One hundred and thirty-six men were recruited as follows: 31 patients with ASPD and a Psychopathy Checklist-Revised (PCL-R) score of 26 or more, 22 patients with ASPD and a PCL-R score of 25 or less, 50 forensic hospital employees and 33 general population men, none in the latter two groups having abnormal personality traits. Each was presented with 16 pleasant, 16 unpleasant and 16 neutral pictures. Acoustic probes were presented during each category at 300, 800, 1300 and 3800 milliseconds (ms) after picture onset. Eye blink response was measured by electromyography.
Overall, both patient groups showed significantly smaller eye blink responses to the startle stimuli compared with the community controls. Both the latter and the ASPD group showed the expected increase in eye blink response at longer startle latencies to unpleasant pictures than pleasant pictures, but this was not present either in the group with psychopathy or in the forensic hospital employees. With increasing startle latency onset, eye blink amplitude increased significantly in both the healthy comparison groups and the ASPD group, but not in the group with psychopathy.
We replicated eye blink startle modulation deficiencies among men with psychopathy. We confirmed that the psychopathy and ASPD groups could be distinguished by startle stimulus onset asynchrony, but this pattern was also seen in one healthy group - the forensic hospital employees.
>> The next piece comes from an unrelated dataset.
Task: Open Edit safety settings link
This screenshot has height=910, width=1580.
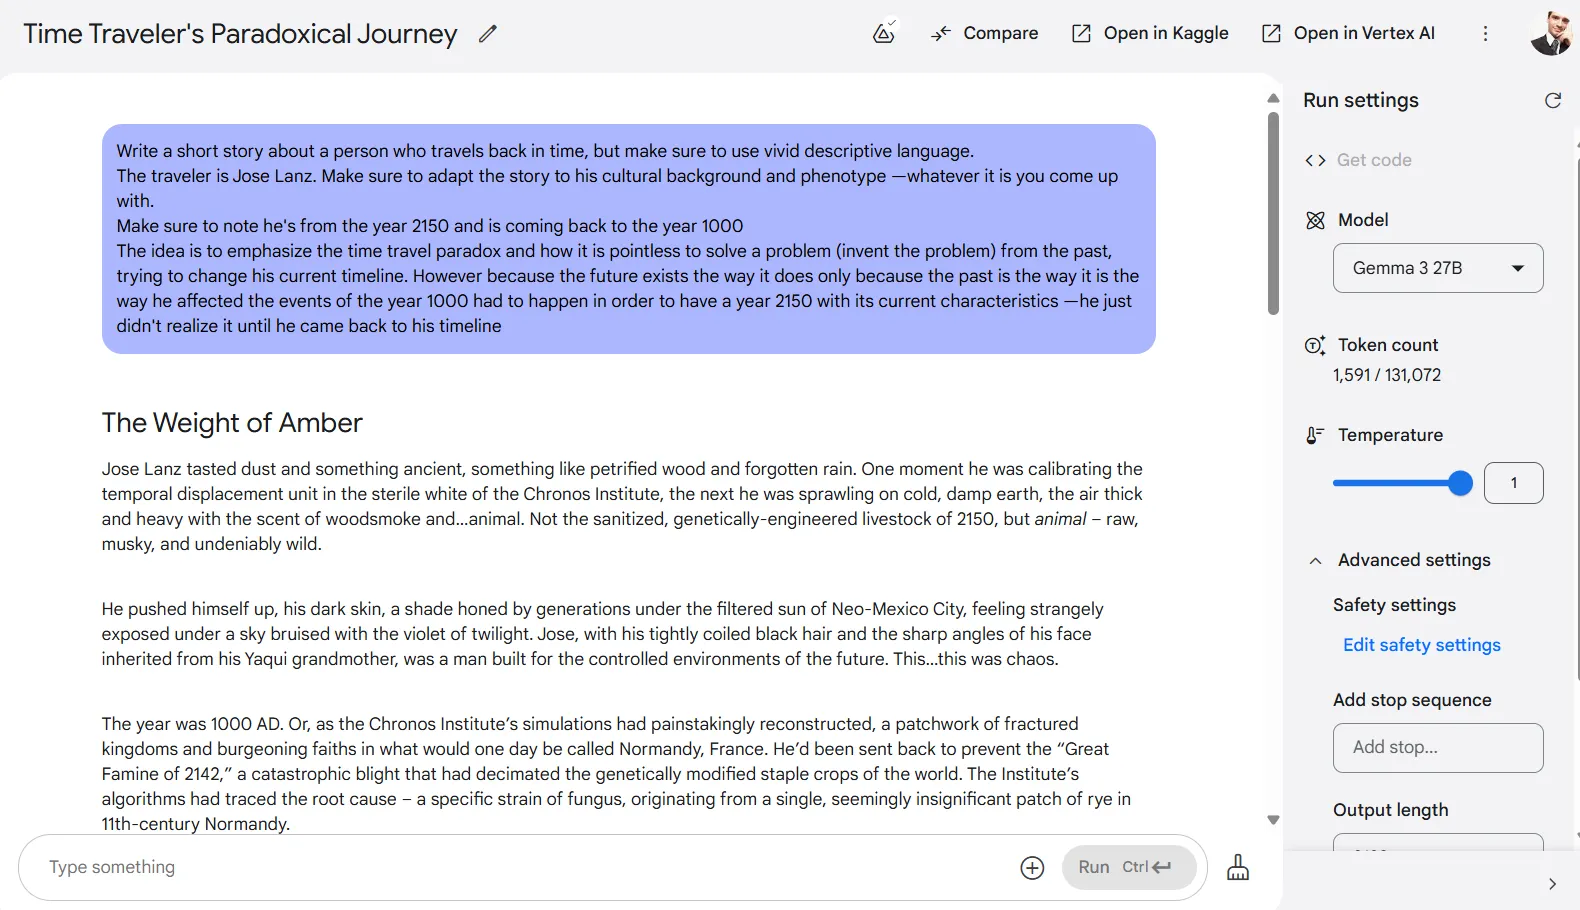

This suggests a case for more research with more diverse comparison groups and more differentiation of personality traits before drawing definitive conclusions about distinctive startle response patterns among men with psychopathy.
大多数符合反社会人格障碍(ASPD)诊断标准的人并不符合精神病态的标准。一个区分特征是情感人际风格。眨眼惊吓反射范式已被用于研究情感。
本研究的目的是探索一种眨眼惊吓范式,作为区分同时患有ASPD和精神病态的男性与仅患有ASPD的男性的一种方法。
招募了136名男性,具体如下:31名ASPD患者且修订版精神病态清单(PCL-R)得分在26分及以上,22名ASPD患者且PCL-R得分在25分及以下,50名法医医院员工和33名普通人群男性,后两组中均无人具有异常人格特质。向每人展示16张愉悦、16张不悦和16张中性图片。在每类图片出现后300、800、1300和3800毫秒(ms)时呈现声音探针。通过肌电图测量眨眼反应。
总体而言,与社区对照组相比,两个患者组对惊吓刺激的眨眼反应均显著较小。后一组和ASPD组在惊吓潜伏期较长时,对不悦图片的眨眼反应预期比愉悦图片增加,但在患有精神病态的组或法医医院员工中均未出现这种情况。随着惊吓潜伏期开始时间增加,健康对照组和ASPD组的眨眼幅度均显著增加,但患有精神病态的组未增加。
我们在患有精神病态的男性中复制了眨眼惊吓调节缺陷。我们证实,精神病态组和ASPD组可通过惊吓刺激起始异步性来区分,但这种模式在一个健康组——法医医院员工中也可见。这表明在对患有精神病态的男性独特的惊吓反应模式得出明确结论之前,需要对更多样化的对照组和更细致的人格特质进行更多研究。